──────── Testo di partenza
Fuori dalla Chiesa e sui tetti circostanti, volontari armati con fucili a canne mozze, Ak47 e pistole automatiche, presidiano ogni via e ogni movimento. In Pakistan la guerra non c’è e allo stesso tempo é presente: è una questione di prospettive. Punti di vista che dipendono dalla causalità di essere nati in grembo a una madre che pregava un Dio non accettato o di un’altra che salmodiava l’aiuto di un Supremo che, oggi, a certe latitudini, viene invocato per accogliere una nuova vita, ma anche per benedire la morte altrui.

 

È lo stesso Pakistan, figlio della partizione dell’India britannica del 1947, ad essere nato in seno a una spaccatura religiosa. La storia del Paese è travagliata, fatta di difficili equilibri etnici, di interessi geopolitici internazionali, di colpi di stato che si susseguono e di un conflitto sempre pressante alle frontiere: sia sul fronte indiano, che sul lato afghano. È negli anni ’70, nelle logiche della Guerra Fredda, che però avviene l’involuzione islamista che trascina la ”terra dei puri” ad essere l ‘incubatrice del terrorismo di forma odierna e la culla del fanatismo talebano.

 

Il governo di Bhutto viene abbattuto dal putsch di Mohammed Zia che incomincia a islamizzare la società, introducendo anche il carcere a vita per chi ha un atteggiamento irrispettoso nei confronti del Profeta e del Corano. Pena che nell’86 viene sostituita dall’esecuzione capitale. Il Pakistan si avvicina sempre più a posizioni estremiste e all’interno della guerra dei blocchi diviene il Paese deputato ad accogliere e preparare i mujaheddin afghani. Gli americani finanziano i guerriglieri in chiave anti sovietica, i sauditi investono capitali e aprono madrasse in ogni dove per diffondere il credo waabbita e la presenza delle due componenti sfocia nella nascita dei talebani che nel territorio pakistano trovano terreno fertile. La radicalizzazione islamica, negli anni, diviene sempre più pressante e manifesta, soprattutto dopo l’11 settembre. Il primo ministro Benazir Bhutto viene assassinata per le sue posizioni contro i talebani, Shabhaz Bhatti, ministro delle minoranze e unico cattolico all’interno del governo del presidente Zardari, anch’egli è ucciso e la stessa sorte tocca a Salmaan Taseer, governatore del Punjab, che si era opposto alla legge contro la blasfemia.

 

E proprio la legge contro la blasfemia è lo strumento principale attraverso cui avviene la discriminazione nei confronti delle minoranze religiose e, negli ultimi 25 anni oltre 1000 persone sono finite a processo. Il caso più noto è quello di Asia Bibi, donna cristiana che lavorava nei campi di Lahore e che è stata denunciata da un gruppo di contadine musulmane, che l’hanno accusata di aver offeso Maometto. Da 7 anni è in carcere in attesa della sentenza capitale.
────────────────
▶ _Compiti da svolgere_
[1] Rispondi a queste domande sul testo sul Pakistan:
(a) In che anno è avvenuta la partizione dell'India britannica da cui è nato il Pakistan?
(b) Con quale pena viene sostituito nell'86 il carcere a vita?
(c) Da quanti anni Asia Bibi è in carcere?
[2] Per ciascuna frase, indica se è d'accordo con il testo sul Pakistan e cita le parole che lo dimostrano.
(a) Shabhaz Bhatti era l'unico cattolico nel governo del presidente Zardari.
(b) Asia Bibi lavorava in una fabbrica di Karachi.
(c) Negli ultimi 25 anni meno di 100 persone sono finite a processo.
[3] Riscrivi il passo del testo sul Pakistan da "È lo stesso" a "del fanatismo talebano.", cambiando "spaccatura religiosa" con "divisione religiosa".
Il materiale qui sotto viene da un'altra fonte.
──────── Dati di origine
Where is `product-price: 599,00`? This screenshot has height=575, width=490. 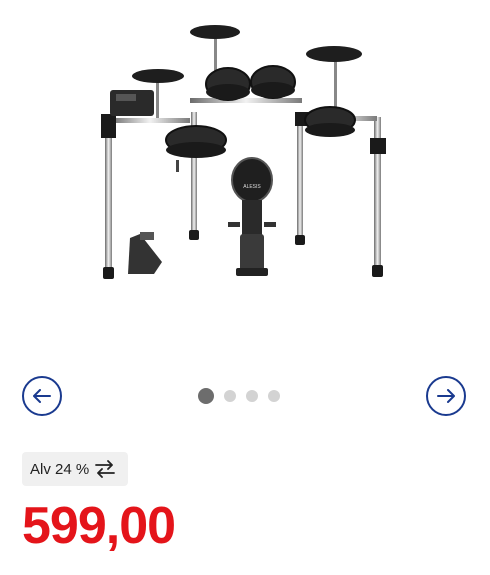
product-price: 599,00 is located at coordinates (99, 526).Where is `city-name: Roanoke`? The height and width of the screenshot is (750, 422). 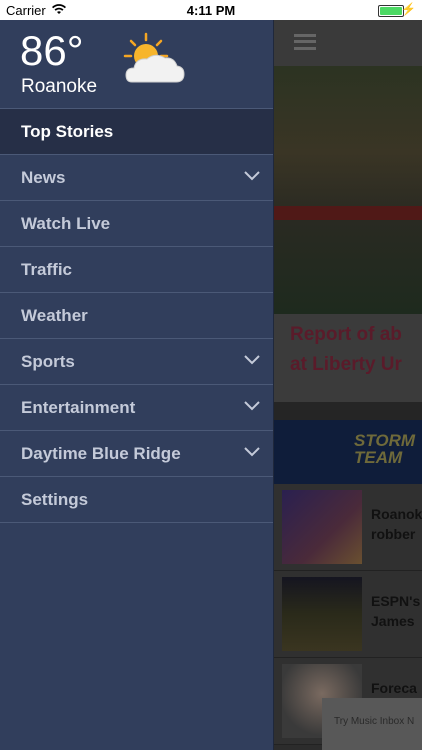 city-name: Roanoke is located at coordinates (60, 86).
────────────────
▶ _Risposte ai compiti_
[1]
(a) Nel 1947.
(b) Con l'esecuzione capitale.
(c) Da 7 anni.

[2]
(a) Sì: "unico cattolico all’interno del governo del presidente Zardari".
(b) No: "lavorava nei campi di Lahore".
(c) No: "oltre 1000 persone sono finite a processo".

[3]
È lo stesso Pakistan, figlio della partizione dell’India britannica del 1947, ad essere nato in seno a una divisione religiosa. La storia del Paese è travagliata, fatta di difficili equilibri etnici, di interessi geopolitici internazionali, di colpi di stato che si susseguono e di un conflitto sempre pressante alle frontiere: sia sul fronte indiano, che sul lato afghano. È negli anni ’70, nelle logiche della Guerra Fredda, che però avviene l’involuzione islamista che trascina la ”terra dei puri” ad essere l ‘incubatrice del terrorismo di forma odierna e la culla del fanatismo talebano.